## Activity
Copy the listing below letter for letter, passing over each picture.

## Data for this exercise

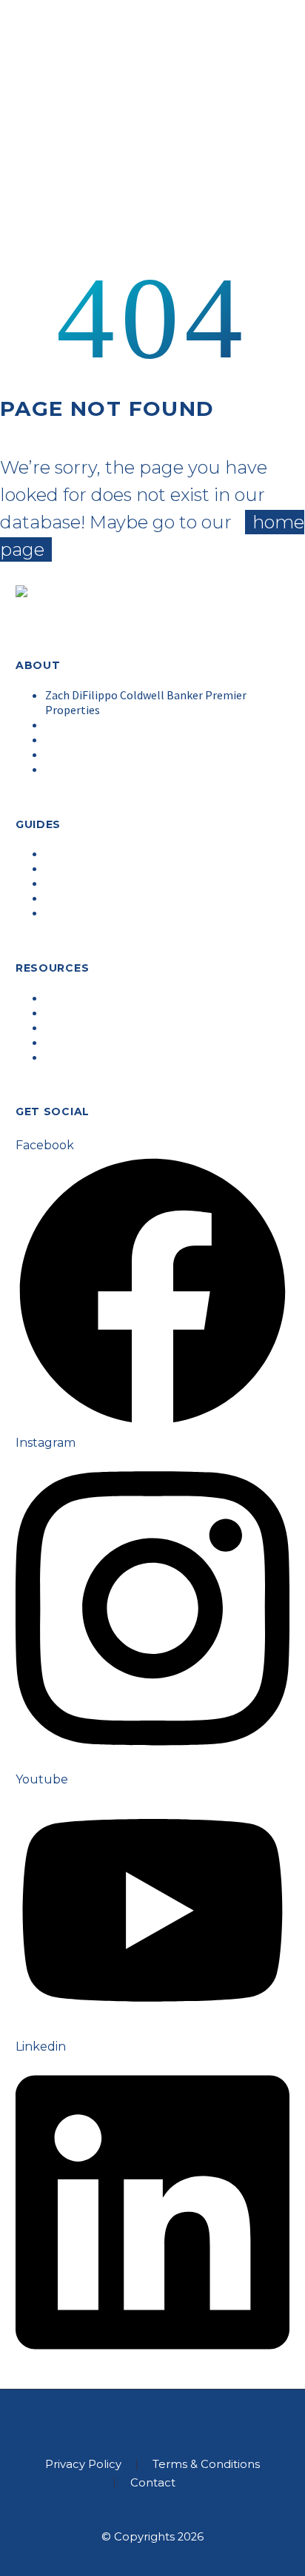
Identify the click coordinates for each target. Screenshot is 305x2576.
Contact (152, 2483)
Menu (262, 247)
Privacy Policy (83, 2464)
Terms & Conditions (206, 2464)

## Exercise output
Identify the click coordinates for each target. Screenshot is 305x2576.
Contact (152, 2483)
Menu (262, 247)
Privacy Policy (83, 2464)
Terms & Conditions (206, 2464)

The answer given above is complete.